▶ TASK GOAL
Copy out, word for word, everything from the start of the rows down to and including the line that contains "Action: point(896,176)".

Item coordinate data:
++++

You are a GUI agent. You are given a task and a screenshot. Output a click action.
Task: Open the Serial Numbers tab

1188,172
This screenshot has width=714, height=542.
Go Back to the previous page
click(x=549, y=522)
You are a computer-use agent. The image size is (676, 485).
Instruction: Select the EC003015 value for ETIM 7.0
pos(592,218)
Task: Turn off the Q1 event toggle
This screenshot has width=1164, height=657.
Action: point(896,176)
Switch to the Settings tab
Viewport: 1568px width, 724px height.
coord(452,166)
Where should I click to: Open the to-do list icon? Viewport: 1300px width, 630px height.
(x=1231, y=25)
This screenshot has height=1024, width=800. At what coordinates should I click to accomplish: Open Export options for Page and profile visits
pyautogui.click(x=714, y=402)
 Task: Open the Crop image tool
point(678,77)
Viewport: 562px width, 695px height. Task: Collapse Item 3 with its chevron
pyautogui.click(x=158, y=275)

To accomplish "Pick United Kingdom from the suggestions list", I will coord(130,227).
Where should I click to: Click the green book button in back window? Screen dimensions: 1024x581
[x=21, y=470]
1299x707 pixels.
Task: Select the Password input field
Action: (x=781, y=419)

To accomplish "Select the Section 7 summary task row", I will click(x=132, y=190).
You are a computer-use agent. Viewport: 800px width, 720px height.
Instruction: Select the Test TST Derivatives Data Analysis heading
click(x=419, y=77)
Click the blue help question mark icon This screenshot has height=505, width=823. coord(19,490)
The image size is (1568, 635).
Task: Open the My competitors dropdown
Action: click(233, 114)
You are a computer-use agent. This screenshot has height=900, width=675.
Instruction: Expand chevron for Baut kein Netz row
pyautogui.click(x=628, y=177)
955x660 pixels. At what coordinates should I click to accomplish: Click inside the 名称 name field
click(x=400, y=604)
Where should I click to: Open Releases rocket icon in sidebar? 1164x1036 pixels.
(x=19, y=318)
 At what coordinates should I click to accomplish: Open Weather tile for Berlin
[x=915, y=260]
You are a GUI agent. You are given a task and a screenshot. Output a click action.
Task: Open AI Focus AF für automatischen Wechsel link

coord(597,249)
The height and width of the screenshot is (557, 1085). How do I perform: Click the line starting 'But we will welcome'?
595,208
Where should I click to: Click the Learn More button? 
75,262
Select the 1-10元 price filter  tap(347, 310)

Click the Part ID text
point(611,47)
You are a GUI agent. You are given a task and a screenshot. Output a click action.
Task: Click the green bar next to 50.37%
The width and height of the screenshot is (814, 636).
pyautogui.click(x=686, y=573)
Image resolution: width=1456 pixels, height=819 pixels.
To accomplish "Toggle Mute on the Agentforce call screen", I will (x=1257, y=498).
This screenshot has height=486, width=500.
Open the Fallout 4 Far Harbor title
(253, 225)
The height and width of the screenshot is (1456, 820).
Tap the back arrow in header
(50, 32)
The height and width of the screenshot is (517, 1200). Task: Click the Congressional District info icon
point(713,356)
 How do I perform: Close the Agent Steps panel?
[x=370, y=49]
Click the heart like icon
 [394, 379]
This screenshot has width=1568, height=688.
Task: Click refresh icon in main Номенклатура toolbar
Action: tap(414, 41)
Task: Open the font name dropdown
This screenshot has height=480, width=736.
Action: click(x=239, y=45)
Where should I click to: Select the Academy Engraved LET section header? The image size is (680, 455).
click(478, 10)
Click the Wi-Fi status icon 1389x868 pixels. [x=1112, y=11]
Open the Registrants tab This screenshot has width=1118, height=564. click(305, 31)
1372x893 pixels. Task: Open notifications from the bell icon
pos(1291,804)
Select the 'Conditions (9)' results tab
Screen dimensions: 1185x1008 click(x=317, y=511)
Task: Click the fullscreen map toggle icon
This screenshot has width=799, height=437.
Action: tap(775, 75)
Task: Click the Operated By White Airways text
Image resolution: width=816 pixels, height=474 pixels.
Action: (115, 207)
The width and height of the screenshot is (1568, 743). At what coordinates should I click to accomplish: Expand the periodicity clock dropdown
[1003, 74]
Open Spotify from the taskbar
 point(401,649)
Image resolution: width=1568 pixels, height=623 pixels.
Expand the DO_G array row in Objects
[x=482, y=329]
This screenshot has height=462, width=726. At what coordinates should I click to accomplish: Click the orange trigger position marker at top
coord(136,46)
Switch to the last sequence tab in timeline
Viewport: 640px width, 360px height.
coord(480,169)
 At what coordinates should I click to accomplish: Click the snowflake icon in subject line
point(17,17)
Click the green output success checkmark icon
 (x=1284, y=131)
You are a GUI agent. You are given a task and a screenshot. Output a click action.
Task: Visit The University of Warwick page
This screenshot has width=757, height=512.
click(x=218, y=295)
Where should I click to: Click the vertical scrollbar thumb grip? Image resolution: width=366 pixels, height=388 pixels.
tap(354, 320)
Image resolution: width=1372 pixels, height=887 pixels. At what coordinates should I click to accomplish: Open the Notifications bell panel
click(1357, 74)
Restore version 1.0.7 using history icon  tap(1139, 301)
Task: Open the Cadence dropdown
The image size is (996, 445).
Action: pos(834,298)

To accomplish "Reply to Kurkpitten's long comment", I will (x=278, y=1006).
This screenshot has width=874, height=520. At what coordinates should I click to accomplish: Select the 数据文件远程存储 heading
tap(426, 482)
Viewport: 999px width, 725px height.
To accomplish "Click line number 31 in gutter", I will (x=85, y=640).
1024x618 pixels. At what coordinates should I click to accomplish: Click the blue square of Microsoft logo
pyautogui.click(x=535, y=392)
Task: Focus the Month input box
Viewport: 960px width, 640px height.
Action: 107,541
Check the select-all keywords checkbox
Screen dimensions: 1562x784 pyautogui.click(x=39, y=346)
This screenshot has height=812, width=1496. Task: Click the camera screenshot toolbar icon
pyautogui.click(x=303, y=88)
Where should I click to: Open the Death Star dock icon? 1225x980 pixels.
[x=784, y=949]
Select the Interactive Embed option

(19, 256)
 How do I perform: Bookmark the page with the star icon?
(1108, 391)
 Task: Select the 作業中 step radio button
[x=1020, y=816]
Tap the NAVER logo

++++

▶ ANSWER BELOW
You are a GUI agent. You are given a task and a screenshot. Output a click action.
Task: Open the Serial Numbers tab

1188,172
This screenshot has width=714, height=542.
Go Back to the previous page
click(x=549, y=522)
You are a computer-use agent. The image size is (676, 485).
Instruction: Select the EC003015 value for ETIM 7.0
pos(592,218)
Task: Turn off the Q1 event toggle
This screenshot has width=1164, height=657.
Action: point(896,176)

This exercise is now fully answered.